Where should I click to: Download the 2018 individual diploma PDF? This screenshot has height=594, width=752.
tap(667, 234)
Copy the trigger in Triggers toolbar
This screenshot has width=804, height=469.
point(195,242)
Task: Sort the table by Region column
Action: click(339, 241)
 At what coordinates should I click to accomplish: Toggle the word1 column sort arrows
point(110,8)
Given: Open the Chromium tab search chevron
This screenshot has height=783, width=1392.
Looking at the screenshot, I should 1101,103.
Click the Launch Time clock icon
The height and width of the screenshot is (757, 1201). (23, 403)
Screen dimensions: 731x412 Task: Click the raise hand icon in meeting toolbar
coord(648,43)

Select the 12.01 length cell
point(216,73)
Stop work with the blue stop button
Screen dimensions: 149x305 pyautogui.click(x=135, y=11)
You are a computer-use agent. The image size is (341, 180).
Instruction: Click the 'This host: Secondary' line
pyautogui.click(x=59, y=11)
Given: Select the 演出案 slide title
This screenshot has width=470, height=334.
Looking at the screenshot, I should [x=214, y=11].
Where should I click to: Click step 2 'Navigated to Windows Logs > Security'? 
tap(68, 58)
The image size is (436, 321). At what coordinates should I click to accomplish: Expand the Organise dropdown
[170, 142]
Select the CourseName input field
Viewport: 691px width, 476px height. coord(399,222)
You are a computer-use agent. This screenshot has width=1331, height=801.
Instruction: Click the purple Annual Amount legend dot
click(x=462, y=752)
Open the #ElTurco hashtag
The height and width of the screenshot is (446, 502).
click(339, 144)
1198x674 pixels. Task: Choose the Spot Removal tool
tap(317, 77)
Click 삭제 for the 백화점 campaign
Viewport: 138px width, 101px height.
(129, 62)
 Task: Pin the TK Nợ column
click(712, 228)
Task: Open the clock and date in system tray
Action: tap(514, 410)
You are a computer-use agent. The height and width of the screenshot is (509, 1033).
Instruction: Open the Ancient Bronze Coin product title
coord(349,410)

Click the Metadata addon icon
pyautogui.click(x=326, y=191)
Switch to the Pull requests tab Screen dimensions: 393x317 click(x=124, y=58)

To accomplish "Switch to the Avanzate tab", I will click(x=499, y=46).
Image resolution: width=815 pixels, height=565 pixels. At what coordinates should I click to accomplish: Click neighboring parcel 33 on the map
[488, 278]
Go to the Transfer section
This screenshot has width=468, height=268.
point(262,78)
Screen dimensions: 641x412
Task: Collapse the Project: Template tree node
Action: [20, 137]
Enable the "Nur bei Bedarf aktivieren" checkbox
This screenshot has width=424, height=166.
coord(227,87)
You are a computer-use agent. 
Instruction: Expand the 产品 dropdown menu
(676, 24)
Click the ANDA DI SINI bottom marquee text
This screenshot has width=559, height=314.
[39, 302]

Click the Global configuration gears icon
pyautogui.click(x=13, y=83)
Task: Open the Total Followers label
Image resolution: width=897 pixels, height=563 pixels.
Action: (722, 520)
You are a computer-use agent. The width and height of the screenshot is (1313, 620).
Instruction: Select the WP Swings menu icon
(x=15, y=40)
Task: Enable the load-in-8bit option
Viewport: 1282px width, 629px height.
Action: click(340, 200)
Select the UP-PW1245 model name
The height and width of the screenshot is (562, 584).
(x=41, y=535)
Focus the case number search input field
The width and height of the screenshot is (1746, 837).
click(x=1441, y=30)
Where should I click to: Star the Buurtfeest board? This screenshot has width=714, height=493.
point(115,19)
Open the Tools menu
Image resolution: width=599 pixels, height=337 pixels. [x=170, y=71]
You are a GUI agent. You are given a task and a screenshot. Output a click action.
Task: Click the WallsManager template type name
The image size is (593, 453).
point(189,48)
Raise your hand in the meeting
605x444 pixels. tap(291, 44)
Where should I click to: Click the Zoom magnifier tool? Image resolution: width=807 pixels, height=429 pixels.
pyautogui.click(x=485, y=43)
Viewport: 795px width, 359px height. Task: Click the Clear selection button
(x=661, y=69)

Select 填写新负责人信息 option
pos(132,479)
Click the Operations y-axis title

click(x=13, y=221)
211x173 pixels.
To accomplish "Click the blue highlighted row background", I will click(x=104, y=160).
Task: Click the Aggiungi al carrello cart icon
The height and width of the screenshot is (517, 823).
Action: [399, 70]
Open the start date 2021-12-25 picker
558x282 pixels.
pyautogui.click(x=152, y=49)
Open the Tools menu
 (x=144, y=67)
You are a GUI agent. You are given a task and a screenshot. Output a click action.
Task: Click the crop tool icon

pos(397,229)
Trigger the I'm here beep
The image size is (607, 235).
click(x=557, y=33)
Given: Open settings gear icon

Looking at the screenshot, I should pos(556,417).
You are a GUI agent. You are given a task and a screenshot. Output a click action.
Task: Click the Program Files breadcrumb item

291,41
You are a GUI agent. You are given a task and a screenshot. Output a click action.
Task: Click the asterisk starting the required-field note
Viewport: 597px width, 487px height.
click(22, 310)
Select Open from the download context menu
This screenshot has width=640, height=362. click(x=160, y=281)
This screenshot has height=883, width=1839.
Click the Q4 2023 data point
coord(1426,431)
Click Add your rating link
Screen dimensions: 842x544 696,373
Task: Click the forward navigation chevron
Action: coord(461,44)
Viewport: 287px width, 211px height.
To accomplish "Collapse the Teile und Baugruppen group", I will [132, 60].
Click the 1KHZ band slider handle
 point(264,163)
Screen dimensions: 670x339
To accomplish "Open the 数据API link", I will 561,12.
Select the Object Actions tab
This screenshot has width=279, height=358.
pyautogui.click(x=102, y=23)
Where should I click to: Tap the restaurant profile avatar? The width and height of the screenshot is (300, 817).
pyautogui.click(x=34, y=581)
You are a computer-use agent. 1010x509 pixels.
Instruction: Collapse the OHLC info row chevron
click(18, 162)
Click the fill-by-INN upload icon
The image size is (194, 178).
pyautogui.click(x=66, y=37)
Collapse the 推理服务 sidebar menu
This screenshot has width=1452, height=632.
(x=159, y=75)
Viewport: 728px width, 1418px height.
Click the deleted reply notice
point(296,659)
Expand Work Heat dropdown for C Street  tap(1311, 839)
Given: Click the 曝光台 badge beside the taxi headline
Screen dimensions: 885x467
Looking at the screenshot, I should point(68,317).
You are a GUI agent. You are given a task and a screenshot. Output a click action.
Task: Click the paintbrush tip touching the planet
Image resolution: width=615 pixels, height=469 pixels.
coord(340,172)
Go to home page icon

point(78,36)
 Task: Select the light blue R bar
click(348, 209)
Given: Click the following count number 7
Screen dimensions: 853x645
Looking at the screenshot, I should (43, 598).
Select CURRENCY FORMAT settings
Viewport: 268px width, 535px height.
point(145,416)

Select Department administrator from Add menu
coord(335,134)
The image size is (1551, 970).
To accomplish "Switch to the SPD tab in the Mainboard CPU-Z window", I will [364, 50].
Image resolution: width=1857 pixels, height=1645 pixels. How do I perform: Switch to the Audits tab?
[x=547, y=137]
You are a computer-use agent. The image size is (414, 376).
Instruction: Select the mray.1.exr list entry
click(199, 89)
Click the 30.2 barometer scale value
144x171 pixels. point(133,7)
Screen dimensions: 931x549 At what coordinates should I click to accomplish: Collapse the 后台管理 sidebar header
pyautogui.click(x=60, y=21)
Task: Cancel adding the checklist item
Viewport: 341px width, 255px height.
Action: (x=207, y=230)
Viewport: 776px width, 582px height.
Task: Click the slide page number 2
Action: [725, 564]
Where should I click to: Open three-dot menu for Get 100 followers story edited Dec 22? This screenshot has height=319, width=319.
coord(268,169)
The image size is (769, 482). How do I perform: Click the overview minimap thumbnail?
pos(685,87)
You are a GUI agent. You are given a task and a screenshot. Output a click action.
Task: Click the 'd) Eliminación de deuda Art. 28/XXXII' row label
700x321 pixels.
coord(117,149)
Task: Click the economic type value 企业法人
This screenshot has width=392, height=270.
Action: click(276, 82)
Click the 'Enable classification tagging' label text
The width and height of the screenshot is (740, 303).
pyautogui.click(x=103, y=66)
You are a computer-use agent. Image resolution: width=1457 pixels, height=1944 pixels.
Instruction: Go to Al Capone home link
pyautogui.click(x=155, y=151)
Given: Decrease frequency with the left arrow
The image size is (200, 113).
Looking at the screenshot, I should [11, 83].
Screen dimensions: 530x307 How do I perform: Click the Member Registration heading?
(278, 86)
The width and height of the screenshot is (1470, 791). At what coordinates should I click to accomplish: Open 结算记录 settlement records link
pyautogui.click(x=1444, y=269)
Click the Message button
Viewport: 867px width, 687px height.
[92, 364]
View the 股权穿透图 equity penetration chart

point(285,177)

::::::

▸ **Do this**: Which lines run from the line with "Where should I click to: Click the" to the line with "(x=661, y=69)"? Copy them above word for word.

▸ **Task solution**:
Where should I click to: Click the Zoom magnifier tool? Image resolution: width=807 pixels, height=429 pixels.
pyautogui.click(x=485, y=43)
Viewport: 795px width, 359px height. Task: Click the Clear selection button
(x=661, y=69)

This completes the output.